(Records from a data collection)

┄┄┄┄┄┄┄┄┄┄┄┄┄┄┄┄┄┄┄┄

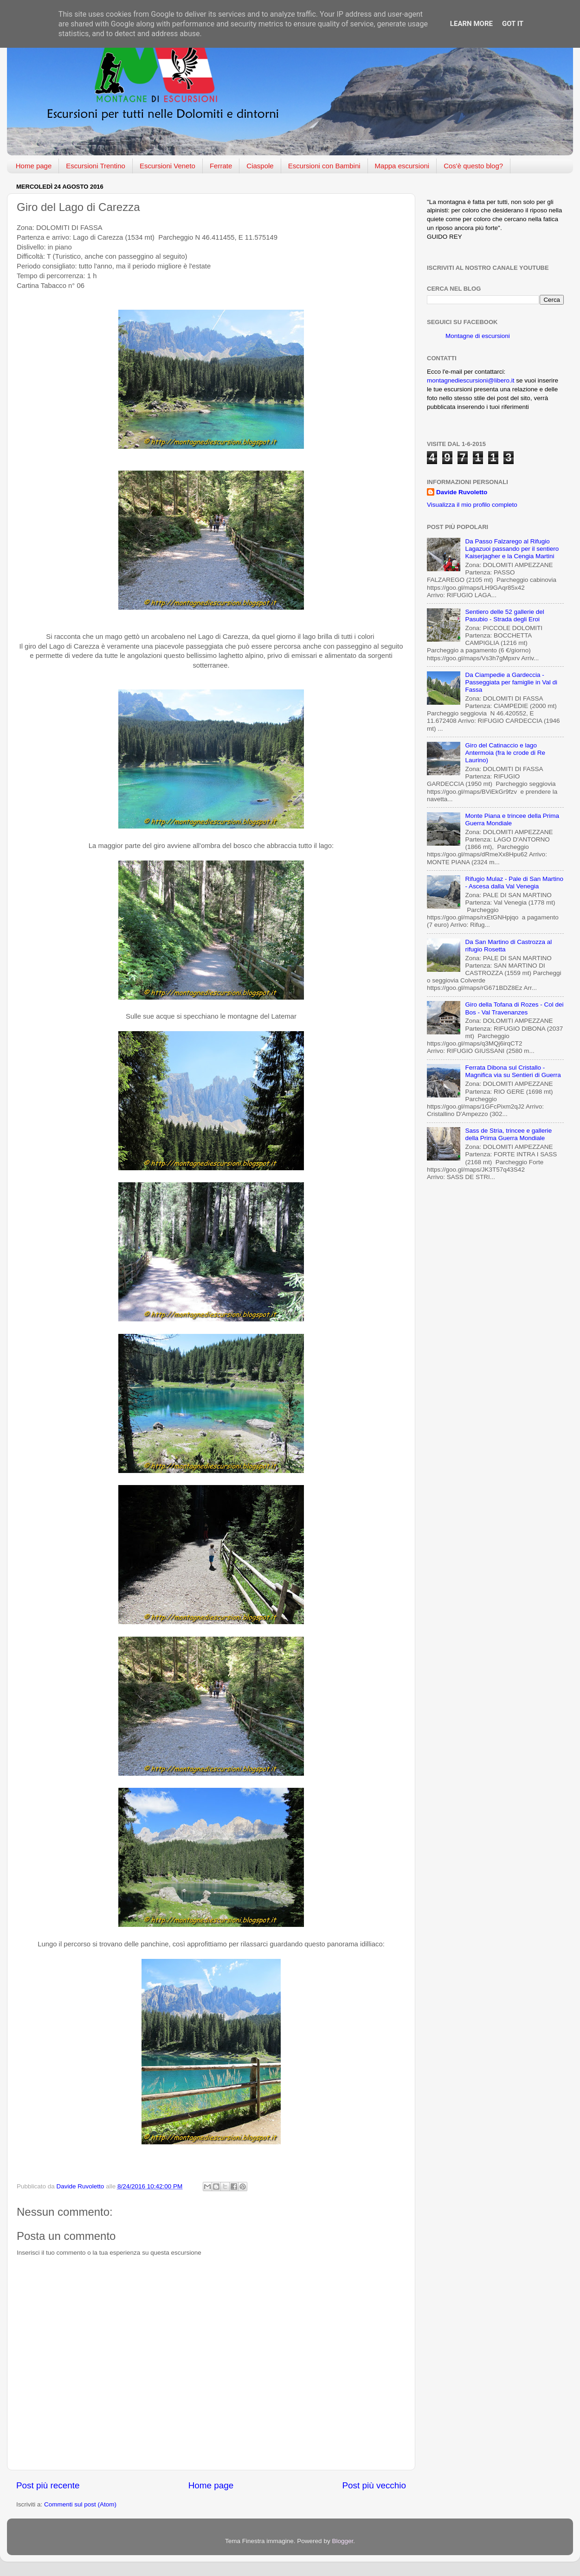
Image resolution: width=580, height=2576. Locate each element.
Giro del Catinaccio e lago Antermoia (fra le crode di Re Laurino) (505, 753)
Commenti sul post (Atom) (80, 2504)
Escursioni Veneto (167, 166)
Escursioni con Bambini (324, 166)
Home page (34, 166)
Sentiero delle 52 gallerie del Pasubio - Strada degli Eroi (504, 615)
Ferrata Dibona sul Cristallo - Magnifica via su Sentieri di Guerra (513, 1071)
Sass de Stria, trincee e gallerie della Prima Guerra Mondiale (508, 1134)
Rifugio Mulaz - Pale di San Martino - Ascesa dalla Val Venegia (514, 882)
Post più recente (48, 2485)
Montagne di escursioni (477, 335)
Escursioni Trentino (95, 166)
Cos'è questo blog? (473, 166)
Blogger (342, 2541)
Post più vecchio (374, 2485)
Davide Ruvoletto (461, 492)
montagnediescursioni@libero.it (471, 380)
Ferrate (221, 166)
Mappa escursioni (402, 166)
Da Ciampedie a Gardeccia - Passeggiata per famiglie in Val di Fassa (511, 682)
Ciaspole (259, 166)
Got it (512, 23)
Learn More (471, 23)
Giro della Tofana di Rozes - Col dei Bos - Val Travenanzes (514, 1008)
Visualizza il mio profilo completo (472, 504)
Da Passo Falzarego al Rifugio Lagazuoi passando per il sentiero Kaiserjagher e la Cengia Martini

┄┄┄┄┄┄┄┄┄┄┄┄┄┄┄┄┄┄┄┄

=== Work instructions ===
Reproduce every line of the listing above word for word, but leave the pictures out.

=== Expected answer ===
Image resolution: width=580, height=2576. Locate each element.
Giro del Catinaccio e lago Antermoia (fra le crode di Re Laurino) (505, 753)
Commenti sul post (Atom) (80, 2504)
Escursioni Veneto (167, 166)
Escursioni con Bambini (324, 166)
Home page (34, 166)
Sentiero delle 52 gallerie del Pasubio - Strada degli Eroi (504, 615)
Ferrata Dibona sul Cristallo - Magnifica via su Sentieri di Guerra (513, 1071)
Sass de Stria, trincee e gallerie della Prima Guerra Mondiale (508, 1134)
Rifugio Mulaz - Pale di San Martino - Ascesa dalla Val Venegia (514, 882)
Post più recente (48, 2485)
Montagne di escursioni (477, 335)
Escursioni Trentino (95, 166)
Cos'è questo blog? (473, 166)
Blogger (342, 2541)
Post più vecchio (374, 2485)
Davide Ruvoletto (461, 492)
montagnediescursioni@libero.it (471, 380)
Ferrate (221, 166)
Mappa escursioni (402, 166)
Da Ciampedie a Gardeccia - Passeggiata per famiglie in Val di Fassa (511, 682)
Ciaspole (259, 166)
Got it (512, 23)
Learn More (471, 23)
Giro della Tofana di Rozes - Col dei Bos - Val Travenanzes (514, 1008)
Visualizza il mio profilo completo (472, 504)
Da Passo Falzarego al Rifugio Lagazuoi passando per il sentiero Kaiserjagher e la Cengia Martini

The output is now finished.